ARM Mali-T604 GPU has 3.5x more performance than dual core Cortex-A15

mont-blancAccording to the latest newsletter of the Mont-Blanc Project, it was explained that the GPU on a Samsung Exynos 5 is much faster and greener than its CPU: 3.5 times faster with half the energy. They built a supercomputer using 810 Exynos SoCs, that can deliver a 26 TFLOPS of peak performance. With the upcoming mobile GPUs becoming exponentially faster, they have all the expertise to build an even faster and greener ARM-supercomputer after this.

The Mont-Blanc compute cards deliver considerably higher performance; at 50% lower energy consumption, compared with previous ARM-based developer platforms.

The Mont-Blanc prototype is based on the Samsung Exynos 5 Dual SoC, which integrates a dual-core ARM Cortex-A15 and an on-chip ARM Mali-T604 GPU, and has been featured and market proven in advanced mobile devices. The dual-core ARM Cortex-A15 delivers twice the performance of the quad-core ARM Cortex-A9, used in the previous generation of ARM-based prototype, whilst consuming 20% less energy for the same workload. Furthermore, the on-chip ARM Mali-T604 GPU provides 3.5 times higher performance than the dual-core Cortex-A15, whilst consuming half the energy for the same workload.

Each Mont-Blanc compute card integrates one Samsung Exynos 5 Dual SoC, 4 GB of DDR3-1600 DRAM, a microSD slot for local storage and a 1 GbE NIC, all in an 85x56mm card (3.3×2.2 inches). A single Mont-Blanc blade integrates fifteen Mont-Blanc compute cards and a 1 GbE crossbar switch, which is connected to the rest of the system via two 10 GbE links. Nine Mont-Blanc blades fit into a standard BullX 9-blade INCA chassis. A complete Mont-Blanc rack hosts up to six such chassis, providing a total of 1620 ARM Cortex-A15 cores and 810 on-chip ARM Mali-T604 GPU accelerators, delivering 26 TFLOPS of peak performance.

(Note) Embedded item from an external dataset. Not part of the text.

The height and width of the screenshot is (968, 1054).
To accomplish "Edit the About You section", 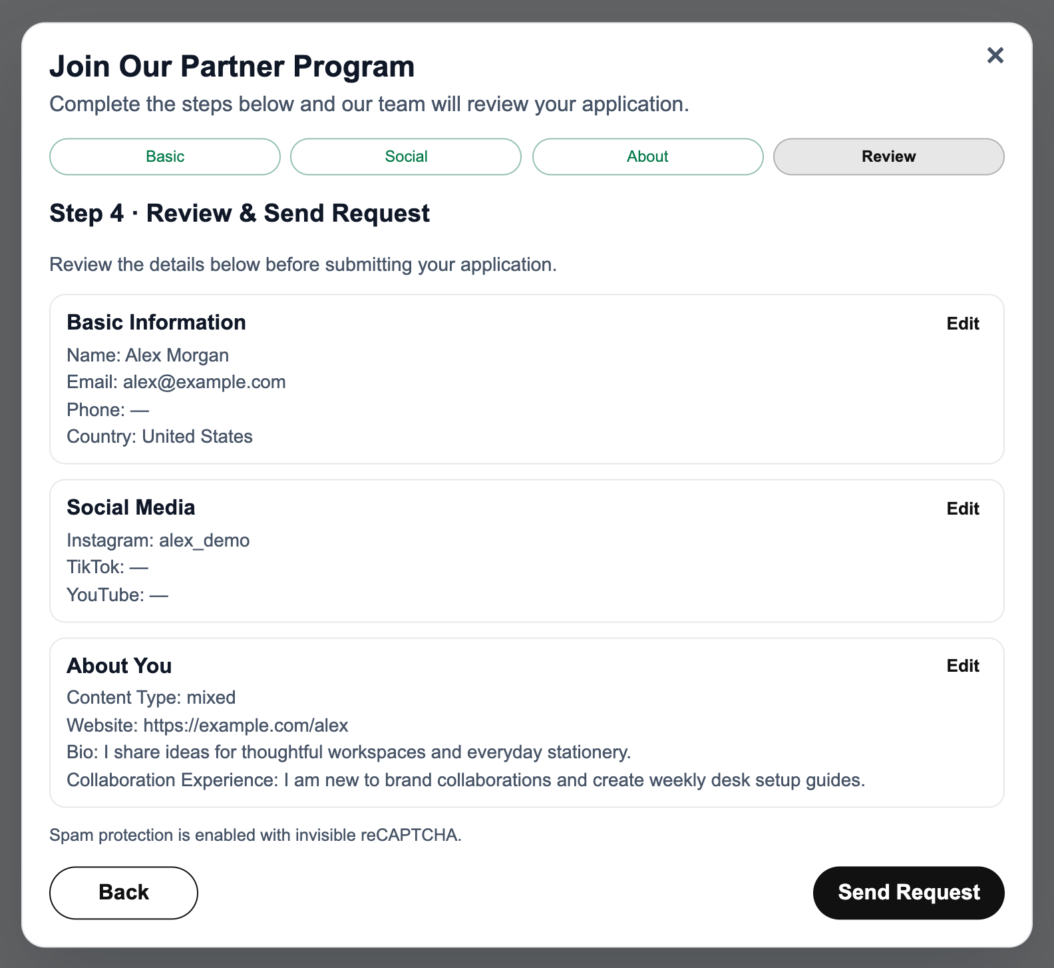I will [963, 666].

“We are only scratching the surface of the Mont-Blanc potential”, says Alex Ramirez, coordinator of the Mont-Blanc project. “There is still room for improvement in our OpenCL algorithms, and for optimizations, such as executing on both the CPU and GPU simultaneously, or overlapping MPI communication with computation.”

There is not much said about power-usage. In the below (old!) slide you see the numbers for the prototype, which seem to be comparable.

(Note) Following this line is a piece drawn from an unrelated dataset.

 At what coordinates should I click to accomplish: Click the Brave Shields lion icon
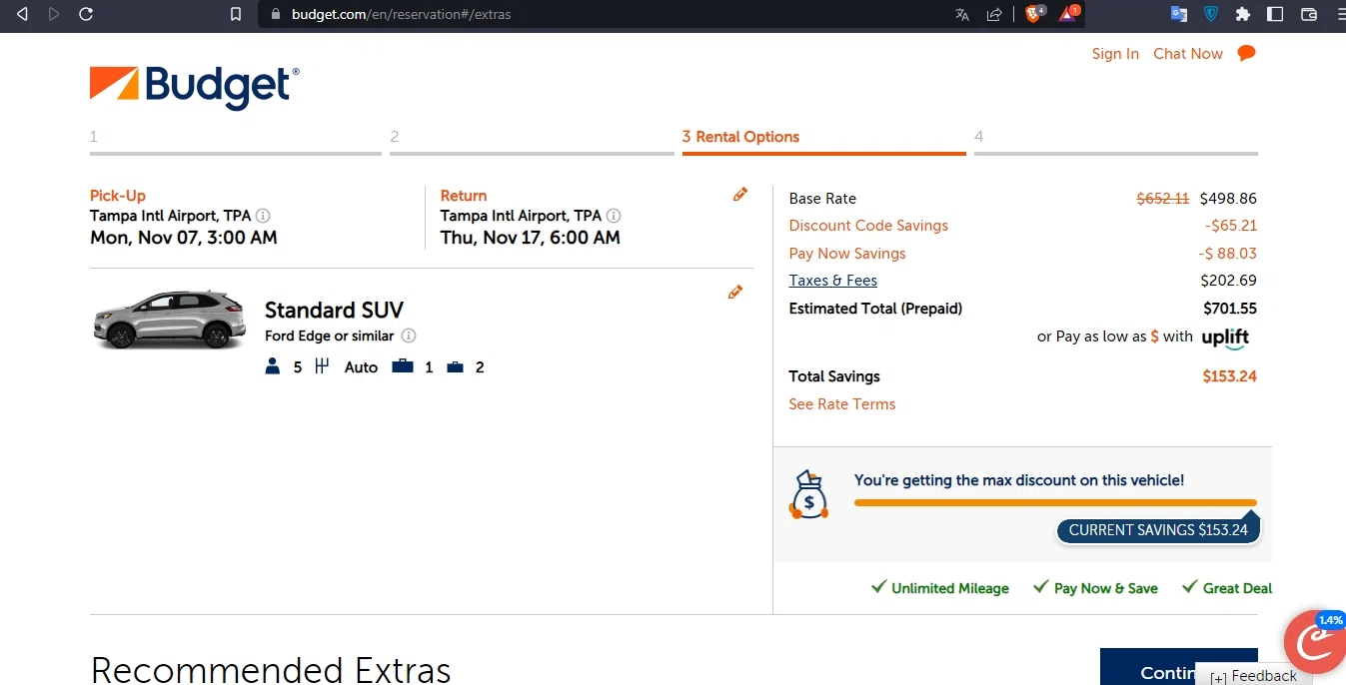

Completely integrated it turns 1 Watt into 2.2 GFLOPS of compute power. The #1 (TSUBAME-KFC) on the Green500 does 4.5 GFLOPS per Watt! Officially the ARM MALI delivers 68 GFLOPS – I’m currently checking what are the right numbers.

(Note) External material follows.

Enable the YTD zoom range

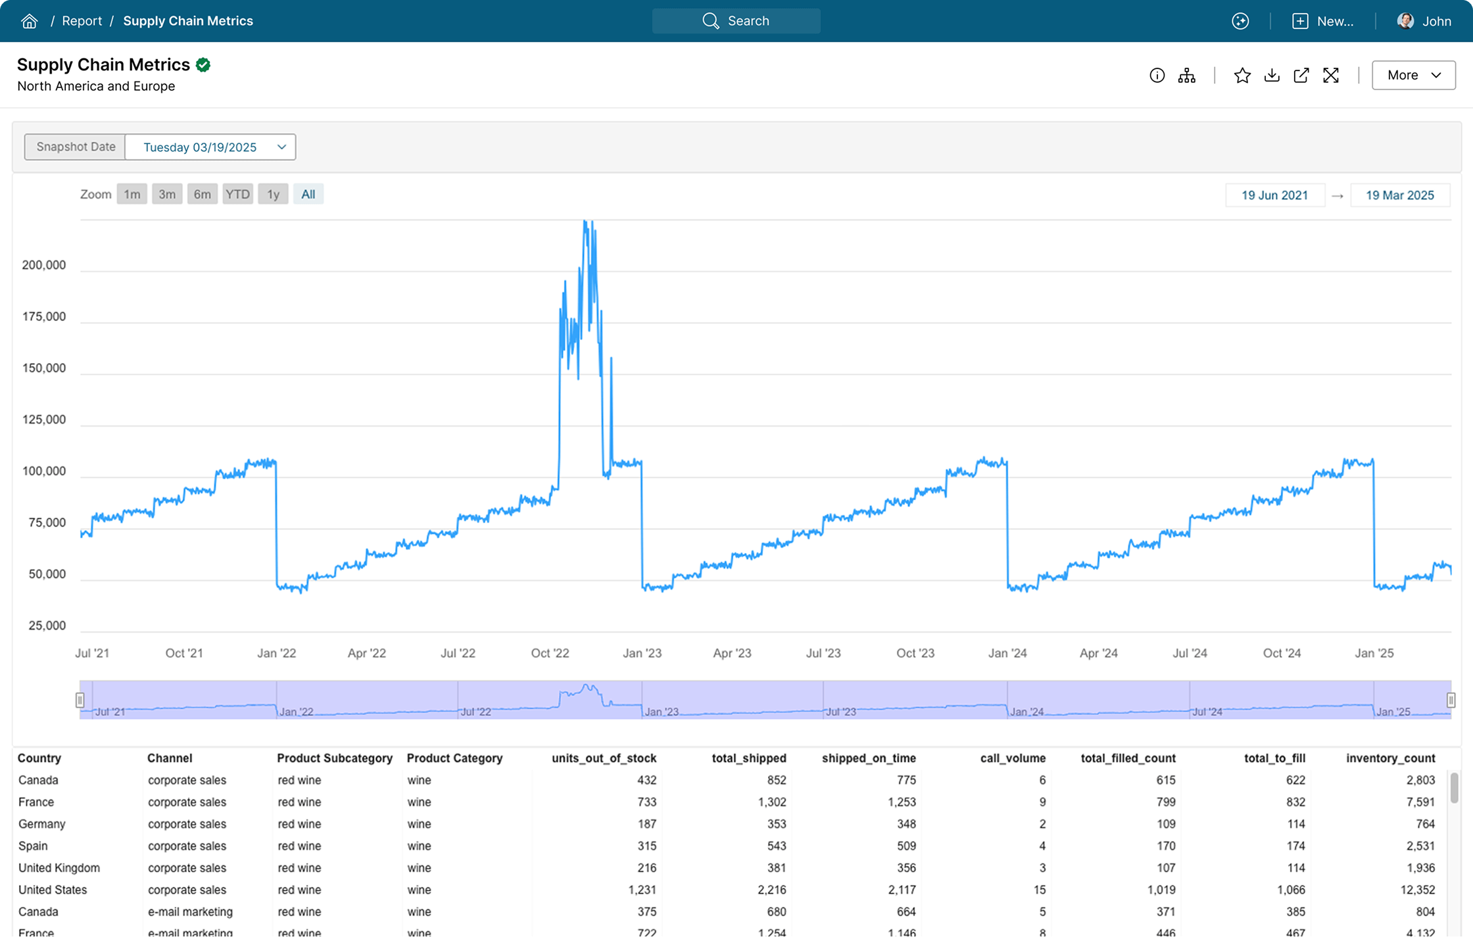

So is the project there yet? No. Is this the right direction? Absolutely. The scientists at the project thinks that this is the way to get to Exascale in 2020.

Nicolas Boichat’s easy entry to get OpenCL on ARM Chromebooks

Want to try OpenCL programming on just 1 chip? As mentioned above,  ARM MALI can be programmed with OpenCL. And the Samsung ARM Chromebook has the same chip as used in the Mont Blanc Project.

Installing OpenCL on a Samsung ARM Chromebook is easy, thanks to Nicolas Boichat. Click here for his instructions. Basically most work is installing Crouton and Linux on the Chromebook, then it takes 5-10 minutes to get an example running.

He has also worked on porting the Rodinia benchmarks (instructions here). After that you can also run the AO-benchmark.

Enjoy playing!